Return the records, each one exactly as written.

------------------------------------------------------------------------

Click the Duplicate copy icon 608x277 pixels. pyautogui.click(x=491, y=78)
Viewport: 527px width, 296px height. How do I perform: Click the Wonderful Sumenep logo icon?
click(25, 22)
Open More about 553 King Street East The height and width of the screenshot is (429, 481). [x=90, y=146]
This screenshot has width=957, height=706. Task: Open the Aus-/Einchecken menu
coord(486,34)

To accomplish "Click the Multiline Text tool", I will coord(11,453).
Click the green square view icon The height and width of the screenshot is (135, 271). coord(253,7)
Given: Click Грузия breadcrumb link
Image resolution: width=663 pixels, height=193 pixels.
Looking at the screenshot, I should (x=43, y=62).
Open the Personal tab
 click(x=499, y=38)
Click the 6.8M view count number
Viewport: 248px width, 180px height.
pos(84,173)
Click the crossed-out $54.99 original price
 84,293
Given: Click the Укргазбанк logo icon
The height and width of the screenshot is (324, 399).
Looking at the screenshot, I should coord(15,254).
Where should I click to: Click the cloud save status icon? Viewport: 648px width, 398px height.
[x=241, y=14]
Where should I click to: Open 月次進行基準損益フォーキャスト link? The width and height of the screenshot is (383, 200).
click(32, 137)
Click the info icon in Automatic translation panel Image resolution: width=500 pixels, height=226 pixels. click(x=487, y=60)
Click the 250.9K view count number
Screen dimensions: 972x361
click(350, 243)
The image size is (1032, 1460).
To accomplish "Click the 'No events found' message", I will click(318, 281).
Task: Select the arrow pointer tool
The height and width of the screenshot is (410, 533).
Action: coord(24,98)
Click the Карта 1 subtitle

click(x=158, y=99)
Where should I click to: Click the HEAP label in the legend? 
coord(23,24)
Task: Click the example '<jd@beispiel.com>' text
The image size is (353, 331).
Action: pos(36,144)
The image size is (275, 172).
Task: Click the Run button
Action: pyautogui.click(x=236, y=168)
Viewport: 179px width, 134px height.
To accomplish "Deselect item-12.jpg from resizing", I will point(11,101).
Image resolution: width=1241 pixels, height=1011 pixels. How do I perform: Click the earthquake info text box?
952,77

------------------------------------------------------------------------

● **Your response**
Click the Duplicate copy icon 608x277 pixels. pyautogui.click(x=491, y=78)
Viewport: 527px width, 296px height. How do I perform: Click the Wonderful Sumenep logo icon?
click(25, 22)
Open More about 553 King Street East The height and width of the screenshot is (429, 481). [x=90, y=146]
This screenshot has width=957, height=706. Task: Open the Aus-/Einchecken menu
coord(486,34)

To accomplish "Click the Multiline Text tool", I will coord(11,453).
Click the green square view icon The height and width of the screenshot is (135, 271). coord(253,7)
Given: Click Грузия breadcrumb link
Image resolution: width=663 pixels, height=193 pixels.
Looking at the screenshot, I should (x=43, y=62).
Open the Personal tab
 click(x=499, y=38)
Click the 6.8M view count number
Viewport: 248px width, 180px height.
pos(84,173)
Click the crossed-out $54.99 original price
 84,293
Given: Click the Укргазбанк logo icon
The height and width of the screenshot is (324, 399).
Looking at the screenshot, I should coord(15,254).
Where should I click to: Click the cloud save status icon? Viewport: 648px width, 398px height.
[x=241, y=14]
Where should I click to: Open 月次進行基準損益フォーキャスト link? The width and height of the screenshot is (383, 200).
click(32, 137)
Click the info icon in Automatic translation panel Image resolution: width=500 pixels, height=226 pixels. click(x=487, y=60)
Click the 250.9K view count number
Screen dimensions: 972x361
click(350, 243)
The image size is (1032, 1460).
To accomplish "Click the 'No events found' message", I will click(318, 281).
Task: Select the arrow pointer tool
The height and width of the screenshot is (410, 533).
Action: coord(24,98)
Click the Карта 1 subtitle

click(x=158, y=99)
Where should I click to: Click the HEAP label in the legend? 
coord(23,24)
Task: Click the example '<jd@beispiel.com>' text
The image size is (353, 331).
Action: pos(36,144)
The image size is (275, 172).
Task: Click the Run button
Action: pyautogui.click(x=236, y=168)
Viewport: 179px width, 134px height.
To accomplish "Deselect item-12.jpg from resizing", I will point(11,101).
Image resolution: width=1241 pixels, height=1011 pixels. How do I perform: Click the earthquake info text box?
952,77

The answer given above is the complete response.